New IMO emission targets require bold actions. Are your company ready for the future regulations?

“The more you prepare, the luckier you get”

Viking Heat Engines recently invited the Norwegian shipping industry to a breakfast seminar in Oslo to introduce its waste heat recovery system, the CraftEngine, as a powerful tool to reduce CO2 emissions and fuel costs in the shipping industry. The seminar was motivated by the International Maritime Organization’s (IMO) decision to reduce sulphur emissions from ships by 2020.

Speakers were Sveinung Oftedal, Chairman for the IMO negotiations on emission reduction; Vidar Helgesen, Norway's Special Envoy to the High-Level Panel on Building a Sustainable Ocean Economy and former Minister of Climate and the Environment; Roger Strevens, Head of Sustainability at Wallenius Wilhelmsen and Tor Hodne, CEO at Viking Heat Engines.
Sveinung Oftedal, Chairman of the IMO emission negotiations

Oftedal went through the events, strategies and deliberations leading up to the historical decision made by the IMO on April 13. He admitted that it had taken time and effort to get all the 170-member states to agree on a common document. 

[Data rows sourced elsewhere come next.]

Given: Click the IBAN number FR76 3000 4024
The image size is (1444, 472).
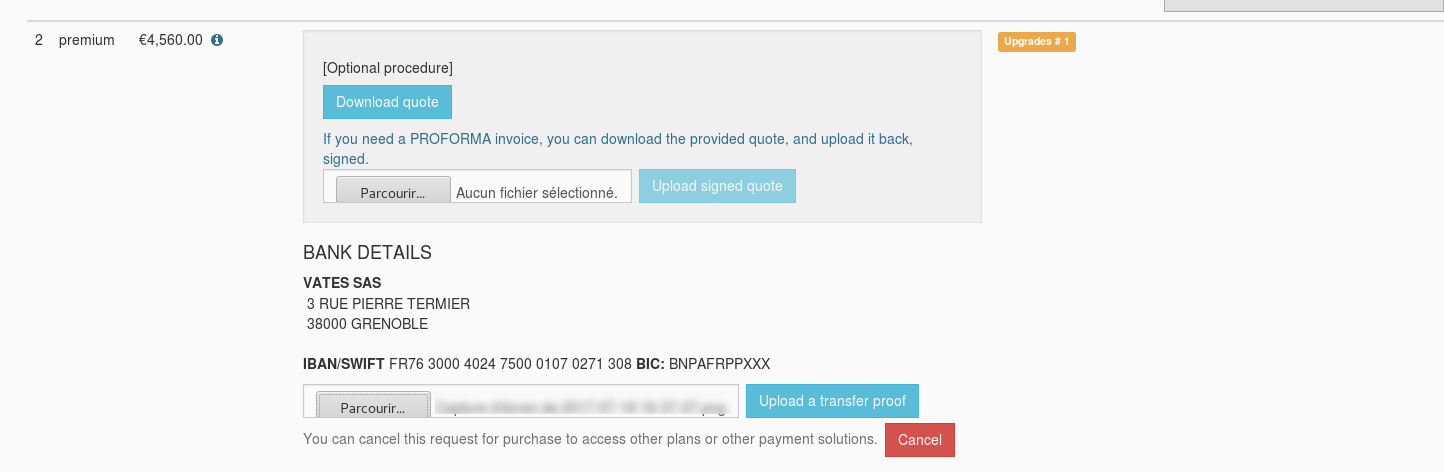Looking at the screenshot, I should (x=510, y=364).
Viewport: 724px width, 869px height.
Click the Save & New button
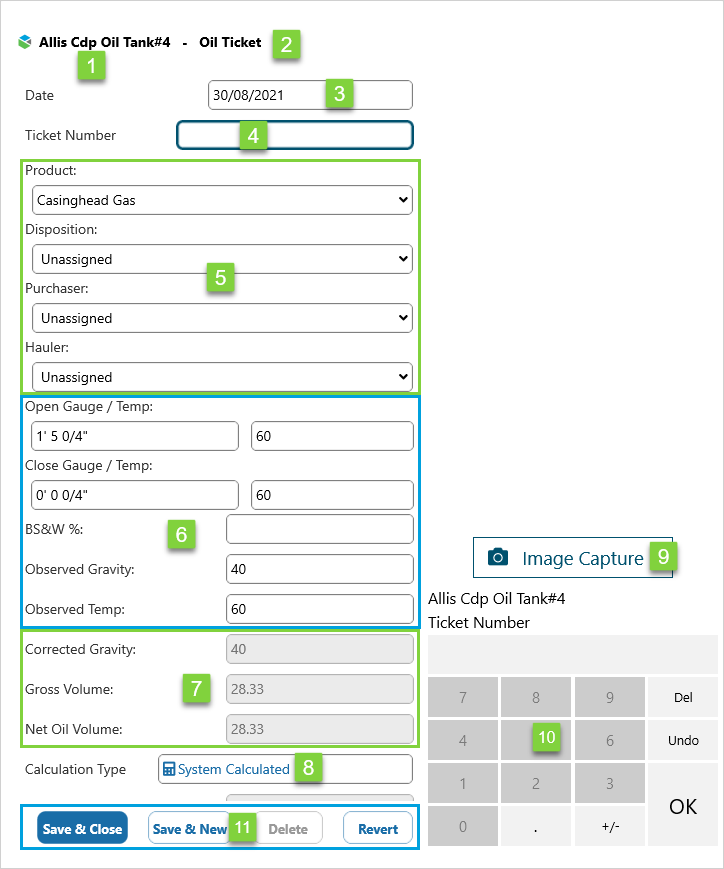pyautogui.click(x=190, y=829)
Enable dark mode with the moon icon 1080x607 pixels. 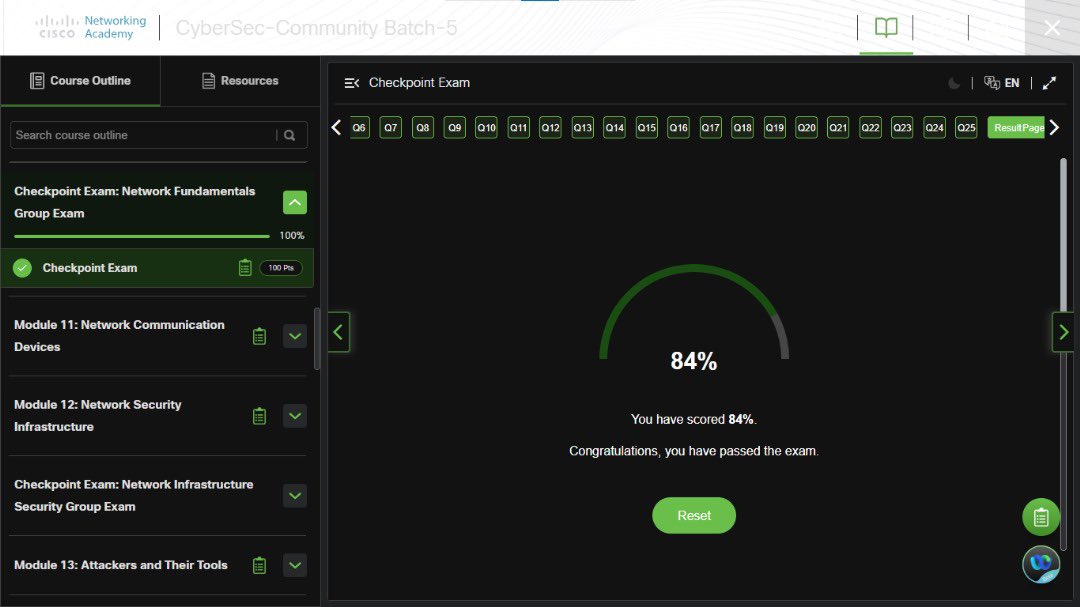953,83
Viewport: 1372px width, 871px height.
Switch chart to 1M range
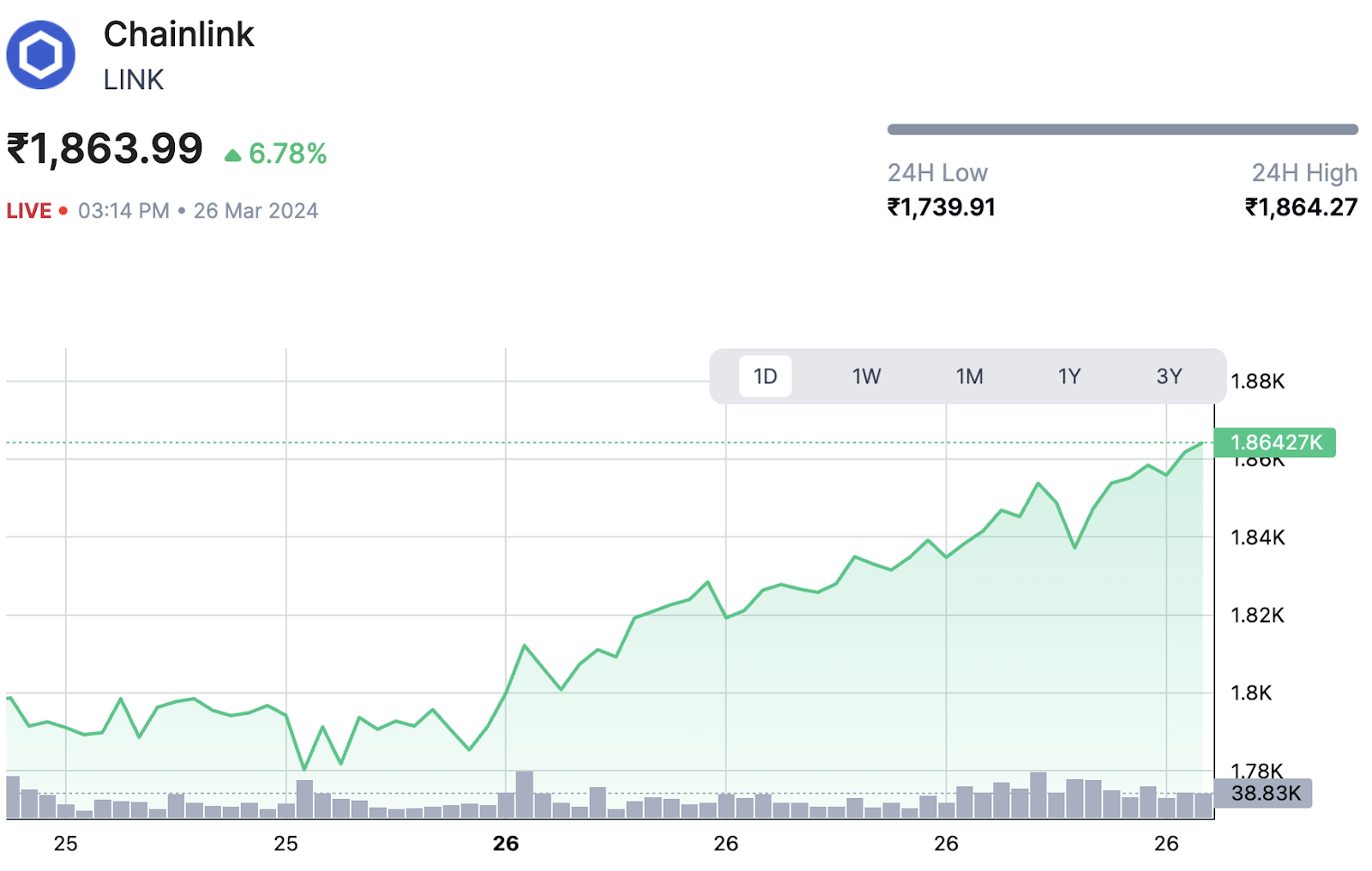[969, 376]
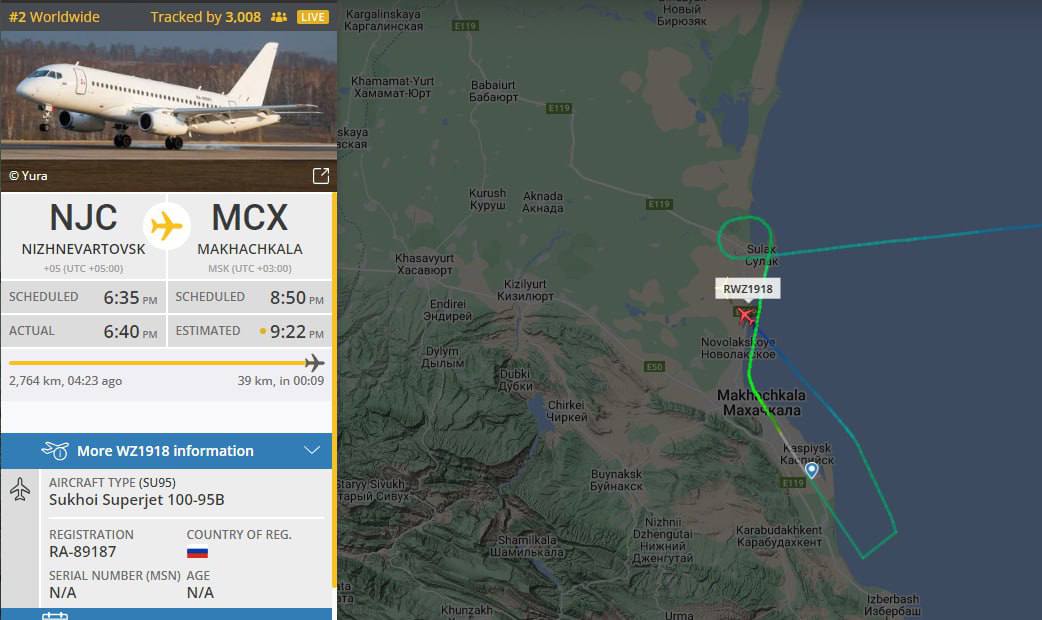Select the RWZ1918 callsign label on map
The image size is (1042, 620).
point(748,289)
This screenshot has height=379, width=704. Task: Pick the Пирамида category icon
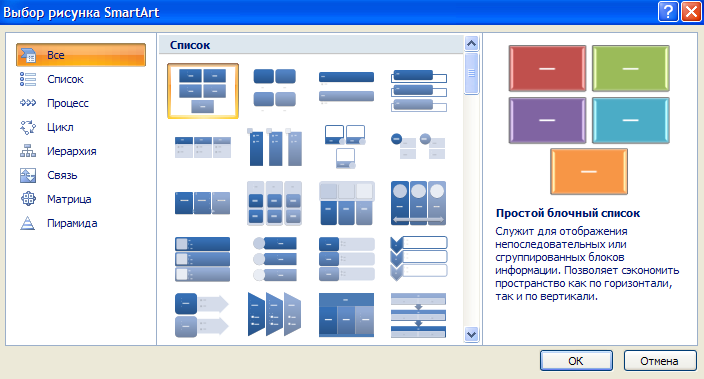28,223
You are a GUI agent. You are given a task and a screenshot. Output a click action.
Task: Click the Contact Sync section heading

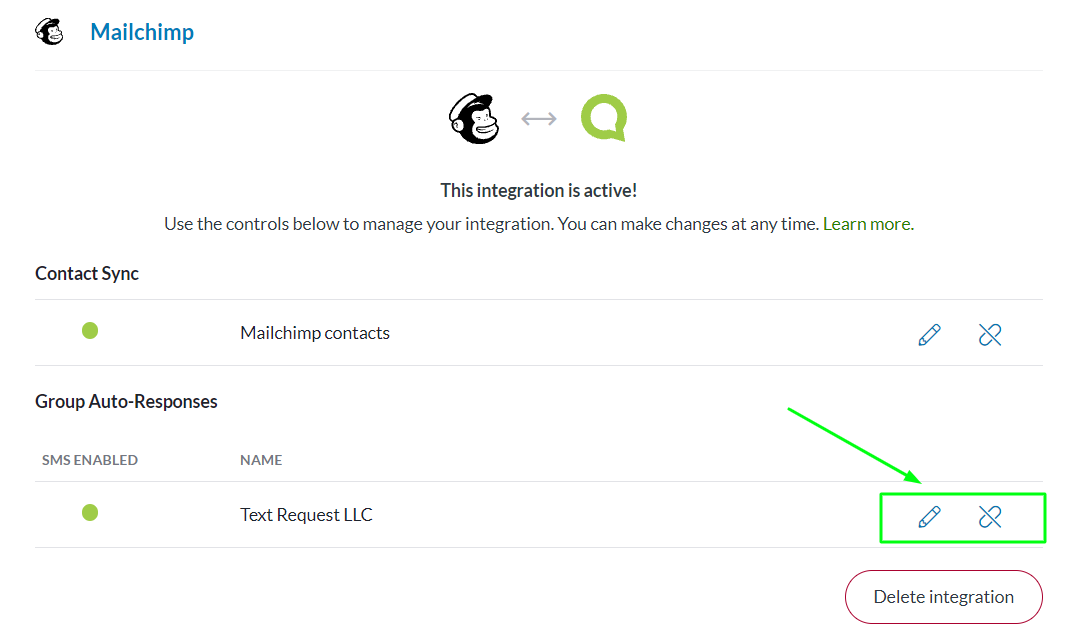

“We needed to equilibrate between ambitions and what is possible to achieve,” he said.

The IMO's Initial strategy on reduction of GHG emissions from ships sets out not only the short-term goals (2018-2023), but also medium (2023) and longer-term goals (2030 and beyond). Oftedal envisaged three pillars for the road ahead: 1) that nations introduce policies that encourage low/zero emission technologies and fuels, 2) the development of an international legal framework to ensure needed emission reductions from international shipping and 3) technical co-operation to ensure the required progress at the IMO.

Vidar Helgesen said in his speech on Sustainability as a major regulator for the maritime sector: what can we expect from policy makers? that voters will put greater stress on politicians to implement stricter laws to protect the environment and reduce GHG emissions.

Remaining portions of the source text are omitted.